The data ->
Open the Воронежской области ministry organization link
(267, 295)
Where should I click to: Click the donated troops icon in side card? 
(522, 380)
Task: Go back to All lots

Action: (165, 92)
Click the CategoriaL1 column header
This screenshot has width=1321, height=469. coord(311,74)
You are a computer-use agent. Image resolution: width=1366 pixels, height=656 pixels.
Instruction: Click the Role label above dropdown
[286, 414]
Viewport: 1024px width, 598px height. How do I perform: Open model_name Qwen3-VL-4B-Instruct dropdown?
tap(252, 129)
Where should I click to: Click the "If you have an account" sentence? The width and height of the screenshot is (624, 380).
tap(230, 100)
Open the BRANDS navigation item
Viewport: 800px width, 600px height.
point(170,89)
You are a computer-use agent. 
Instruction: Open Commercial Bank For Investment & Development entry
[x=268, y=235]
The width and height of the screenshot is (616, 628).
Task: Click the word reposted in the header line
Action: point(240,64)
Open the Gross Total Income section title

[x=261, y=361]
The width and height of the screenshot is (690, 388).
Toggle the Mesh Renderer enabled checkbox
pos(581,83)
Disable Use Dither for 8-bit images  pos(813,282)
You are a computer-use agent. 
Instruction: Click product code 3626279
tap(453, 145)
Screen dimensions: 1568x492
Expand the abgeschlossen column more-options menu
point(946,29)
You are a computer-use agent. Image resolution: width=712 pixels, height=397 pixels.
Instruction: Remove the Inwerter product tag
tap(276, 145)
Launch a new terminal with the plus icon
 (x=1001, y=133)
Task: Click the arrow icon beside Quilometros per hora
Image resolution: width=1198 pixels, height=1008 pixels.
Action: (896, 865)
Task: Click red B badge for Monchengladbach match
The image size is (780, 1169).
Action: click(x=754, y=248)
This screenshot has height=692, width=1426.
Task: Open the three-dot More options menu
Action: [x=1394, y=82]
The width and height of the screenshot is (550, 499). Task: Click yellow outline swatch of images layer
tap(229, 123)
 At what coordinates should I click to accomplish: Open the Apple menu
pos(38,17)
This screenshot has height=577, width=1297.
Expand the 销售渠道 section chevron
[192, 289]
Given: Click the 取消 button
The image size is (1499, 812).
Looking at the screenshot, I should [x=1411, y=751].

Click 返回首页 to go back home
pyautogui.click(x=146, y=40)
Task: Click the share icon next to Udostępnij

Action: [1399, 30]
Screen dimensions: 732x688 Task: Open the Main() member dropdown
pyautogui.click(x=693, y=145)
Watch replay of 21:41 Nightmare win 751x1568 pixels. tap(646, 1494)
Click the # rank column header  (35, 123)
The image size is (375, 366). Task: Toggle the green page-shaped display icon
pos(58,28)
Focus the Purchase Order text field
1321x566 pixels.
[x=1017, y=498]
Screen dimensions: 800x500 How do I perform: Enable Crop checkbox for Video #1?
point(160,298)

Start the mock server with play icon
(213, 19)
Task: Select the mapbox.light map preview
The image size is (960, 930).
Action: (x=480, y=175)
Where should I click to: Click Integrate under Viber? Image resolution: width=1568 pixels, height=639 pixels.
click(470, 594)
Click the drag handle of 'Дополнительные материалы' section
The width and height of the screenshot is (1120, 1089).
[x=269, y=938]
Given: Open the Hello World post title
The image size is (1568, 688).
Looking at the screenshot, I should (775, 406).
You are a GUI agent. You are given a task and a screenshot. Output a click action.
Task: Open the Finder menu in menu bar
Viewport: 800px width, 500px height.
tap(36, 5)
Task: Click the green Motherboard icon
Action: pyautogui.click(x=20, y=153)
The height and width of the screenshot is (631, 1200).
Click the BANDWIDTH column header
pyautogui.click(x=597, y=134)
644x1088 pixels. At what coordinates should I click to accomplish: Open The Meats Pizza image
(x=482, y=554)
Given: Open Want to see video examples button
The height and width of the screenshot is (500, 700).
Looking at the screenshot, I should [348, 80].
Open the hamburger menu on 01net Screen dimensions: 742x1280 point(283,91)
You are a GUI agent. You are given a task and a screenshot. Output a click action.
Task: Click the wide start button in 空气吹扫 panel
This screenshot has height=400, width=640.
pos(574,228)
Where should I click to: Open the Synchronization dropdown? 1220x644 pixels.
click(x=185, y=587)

To do ->
Would you set down the full listing exactly as it reads?

Solution for this task ->
Open the Воронежской области ministry organization link
(267, 295)
Where should I click to: Click the donated troops icon in side card? 
(522, 380)
Task: Go back to All lots

Action: (165, 92)
Click the CategoriaL1 column header
This screenshot has width=1321, height=469. coord(311,74)
You are a computer-use agent. Image resolution: width=1366 pixels, height=656 pixels.
Instruction: Click the Role label above dropdown
[286, 414]
Viewport: 1024px width, 598px height. How do I perform: Open model_name Qwen3-VL-4B-Instruct dropdown?
tap(252, 129)
Where should I click to: Click the "If you have an account" sentence? The width and height of the screenshot is (624, 380).
tap(230, 100)
Open the BRANDS navigation item
Viewport: 800px width, 600px height.
point(170,89)
You are a computer-use agent. 
Instruction: Open Commercial Bank For Investment & Development entry
[x=268, y=235]
The width and height of the screenshot is (616, 628).
Task: Click the word reposted in the header line
Action: point(240,64)
Open the Gross Total Income section title

[x=261, y=361]
The width and height of the screenshot is (690, 388).
Toggle the Mesh Renderer enabled checkbox
pos(581,83)
Disable Use Dither for 8-bit images  pos(813,282)
You are a computer-use agent. 
Instruction: Click product code 3626279
tap(453, 145)
Screen dimensions: 1568x492
Expand the abgeschlossen column more-options menu
point(946,29)
You are a computer-use agent. Image resolution: width=712 pixels, height=397 pixels.
Instruction: Remove the Inwerter product tag
tap(276, 145)
Launch a new terminal with the plus icon
 (x=1001, y=133)
Task: Click the arrow icon beside Quilometros per hora
Image resolution: width=1198 pixels, height=1008 pixels.
Action: (896, 865)
Task: Click red B badge for Monchengladbach match
The image size is (780, 1169).
Action: click(x=754, y=248)
This screenshot has height=692, width=1426.
Task: Open the three-dot More options menu
Action: [x=1394, y=82]
The width and height of the screenshot is (550, 499). Task: Click yellow outline swatch of images layer
tap(229, 123)
 At what coordinates should I click to accomplish: Open the Apple menu
pos(38,17)
This screenshot has height=577, width=1297.
Expand the 销售渠道 section chevron
[192, 289]
Given: Click the 取消 button
The image size is (1499, 812).
Looking at the screenshot, I should [x=1411, y=751].

Click 返回首页 to go back home
pyautogui.click(x=146, y=40)
Task: Click the share icon next to Udostępnij

Action: [1399, 30]
Screen dimensions: 732x688 Task: Open the Main() member dropdown
pyautogui.click(x=693, y=145)
Watch replay of 21:41 Nightmare win 751x1568 pixels. tap(646, 1494)
Click the # rank column header  (35, 123)
The image size is (375, 366). Task: Toggle the green page-shaped display icon
pos(58,28)
Focus the Purchase Order text field
1321x566 pixels.
[x=1017, y=498]
Screen dimensions: 800x500 How do I perform: Enable Crop checkbox for Video #1?
point(160,298)

Start the mock server with play icon
(213, 19)
Task: Select the mapbox.light map preview
The image size is (960, 930).
Action: (x=480, y=175)
Where should I click to: Click Integrate under Viber? Image resolution: width=1568 pixels, height=639 pixels.
click(470, 594)
Click the drag handle of 'Дополнительные материалы' section
The width and height of the screenshot is (1120, 1089).
[x=269, y=938]
Given: Open the Hello World post title
The image size is (1568, 688).
Looking at the screenshot, I should (775, 406).
You are a GUI agent. You are given a task and a screenshot. Output a click action.
Task: Open the Finder menu in menu bar
Viewport: 800px width, 500px height.
tap(36, 5)
Task: Click the green Motherboard icon
Action: pyautogui.click(x=20, y=153)
The height and width of the screenshot is (631, 1200).
Click the BANDWIDTH column header
pyautogui.click(x=597, y=134)
644x1088 pixels. At what coordinates should I click to accomplish: Open The Meats Pizza image
(x=482, y=554)
Given: Open Want to see video examples button
The height and width of the screenshot is (500, 700).
Looking at the screenshot, I should [348, 80].
Open the hamburger menu on 01net Screen dimensions: 742x1280 point(283,91)
You are a GUI agent. You are given a task and a screenshot. Output a click action.
Task: Click the wide start button in 空气吹扫 panel
This screenshot has height=400, width=640.
pos(574,228)
Where should I click to: Open the Synchronization dropdown? 1220x644 pixels.
click(x=185, y=587)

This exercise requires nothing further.